A few steps away, a large contingent of the restaurant’s exclusively Hispanic kitchen staff was standing in the street. Capon walked over to them and explained that he didn’t know when their paychecks would arrive.
“Monday,” he ventured. “But I need you guys to be ready as soon as the power comes back on. I’m gonna get shipments in first thing and we’re gonna need to jump on it.”
Lining the edge of the sidewalk next to them was a row of garbage bags piled waist high, food that had gone bad and had to be thrown out in the wake of the storm.
Up at a residence building for faculty members of New York University, a guard explained that he and the building’s maintenance workers were forced to leave their homes in the outer boroughs extra early to make it to work on time. Mayor Michael Bloomberg had banned vehicles carrying fewer than three people from entering the city before 6 a.m. These men had to make it into Manhattan in the predawn darkness to beat the ban.
“Some of these guys are nearing retirement age, 60 to 65,” the guard said. “One is even 70 years old. And they’ve gotta show up to work in the neighborhood here where the street lamps are out, before the sun rises. I don’t know if you’re familiar with it, but this place is dangerous with the lights on. We all want to keep our jobs, so for most of us, that’s a risk we are willing to take.”
He said he didn’t personally know of anyone being robbed or attacked, but that he had heard stories of assaults taking place in the nights after the storm within a few blocks of his building. He seemed happy that someone was there asking about his experience.

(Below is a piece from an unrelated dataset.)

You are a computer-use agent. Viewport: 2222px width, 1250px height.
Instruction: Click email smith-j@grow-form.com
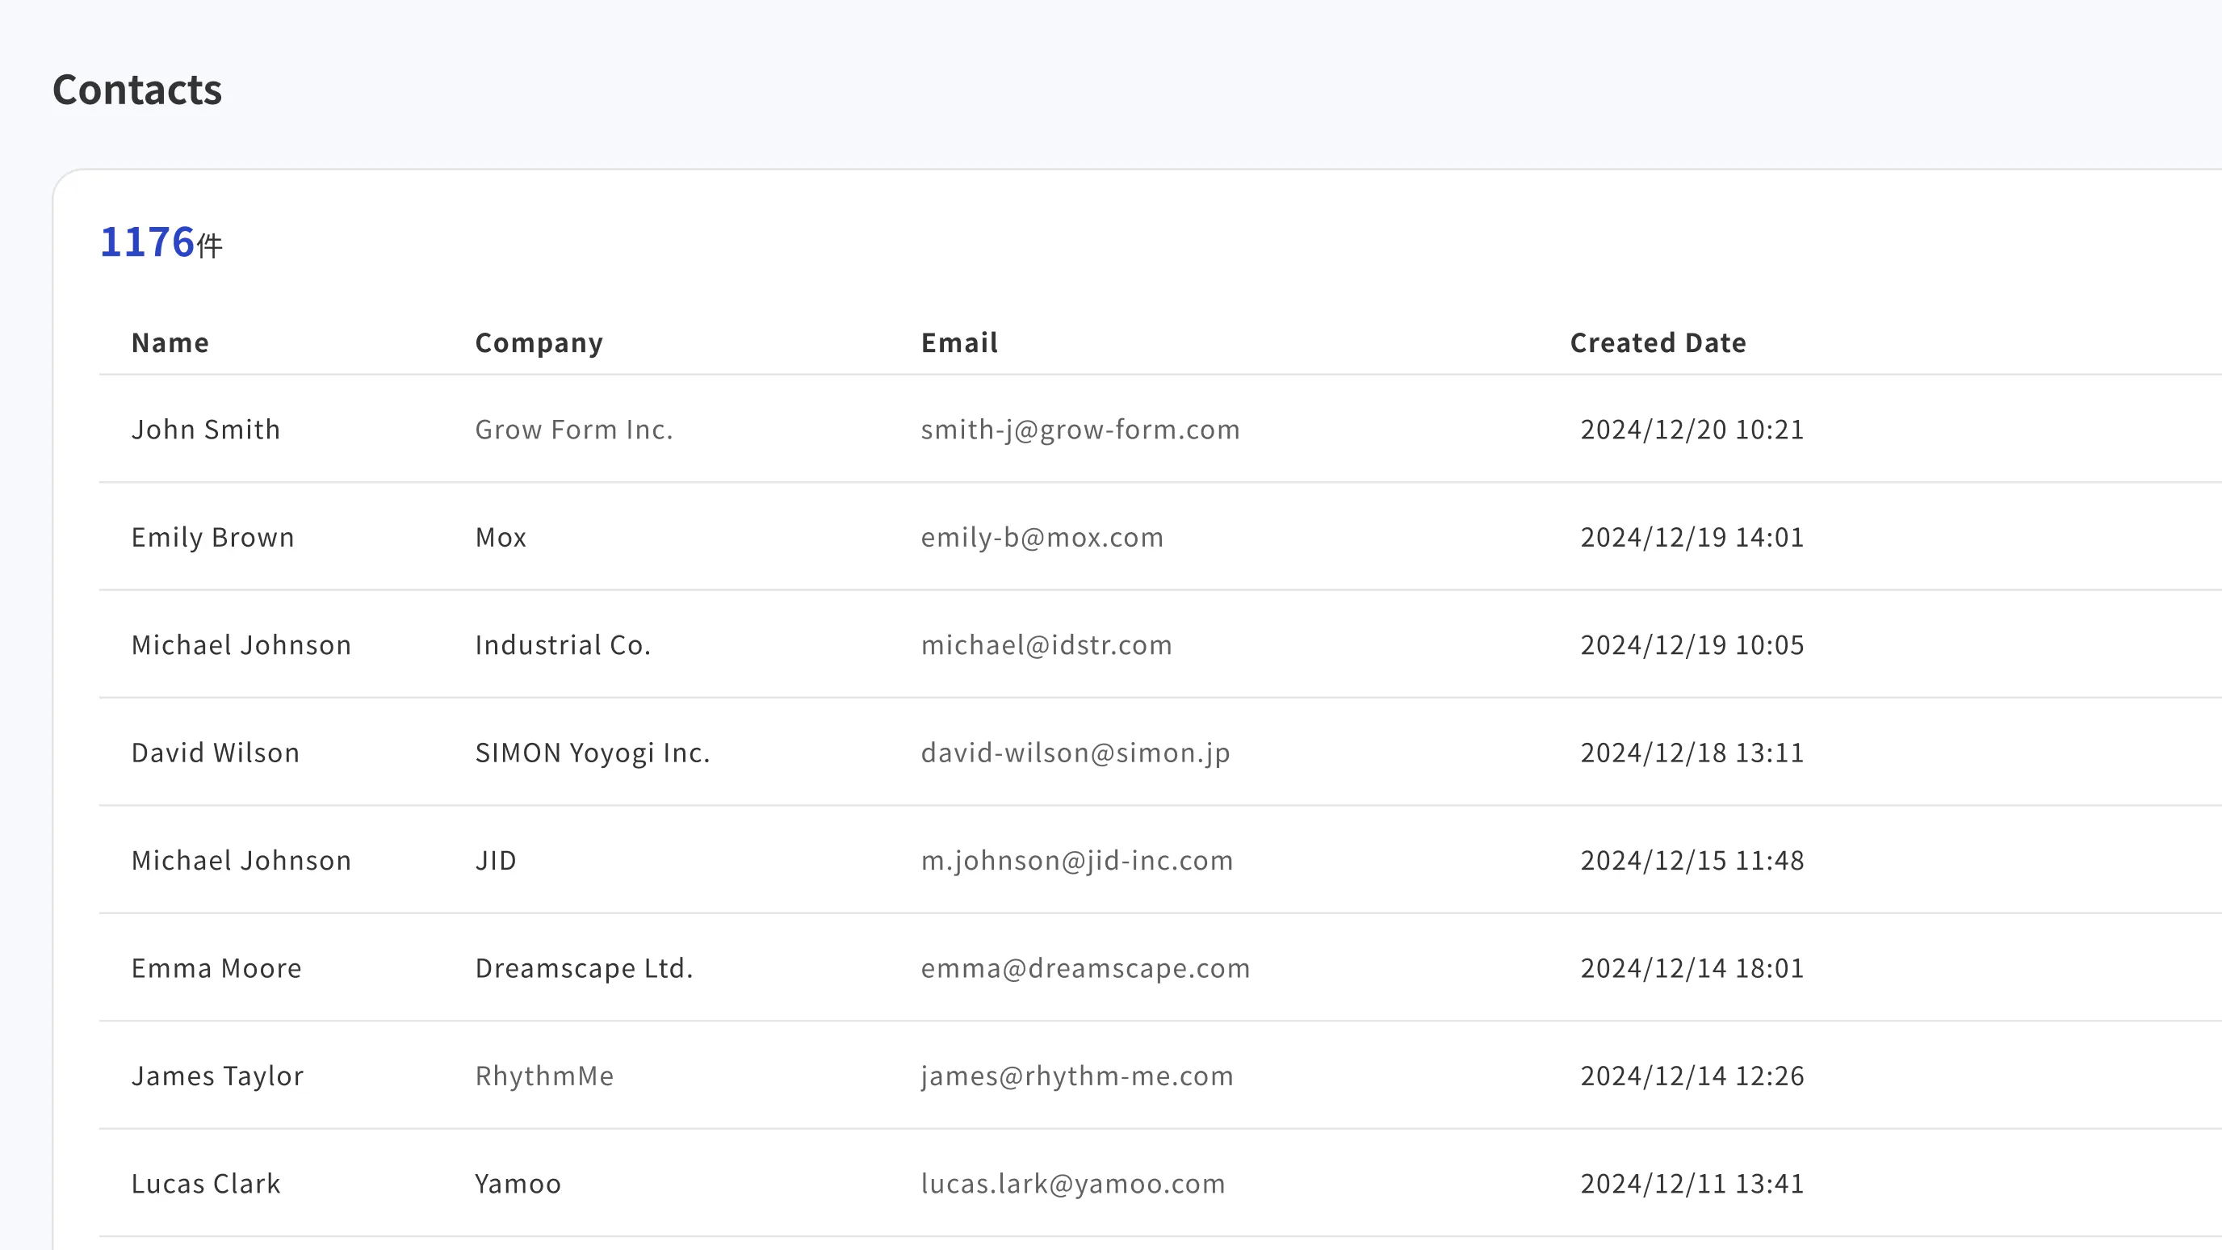[1079, 429]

I was looking forward to what I would find up ahead at Union Square. Its location, midway between the southern tip of Manhattan and 34th Street, makes it a popular gathering place for people eager to talk anytime something big has happened in the city. Getting there took me through Washington Square Park. A few students and couples sat around the fountain and at the tables meant for chess games, but the center of the park and pathways were populated mostly by homeless people. They sat on benches in soiled, raggedy clothes, most of them just staring blankly around. Some were curled up on the ground with their eyes closed. The two that I approached were not interested in talking, so I continued toward Union Square.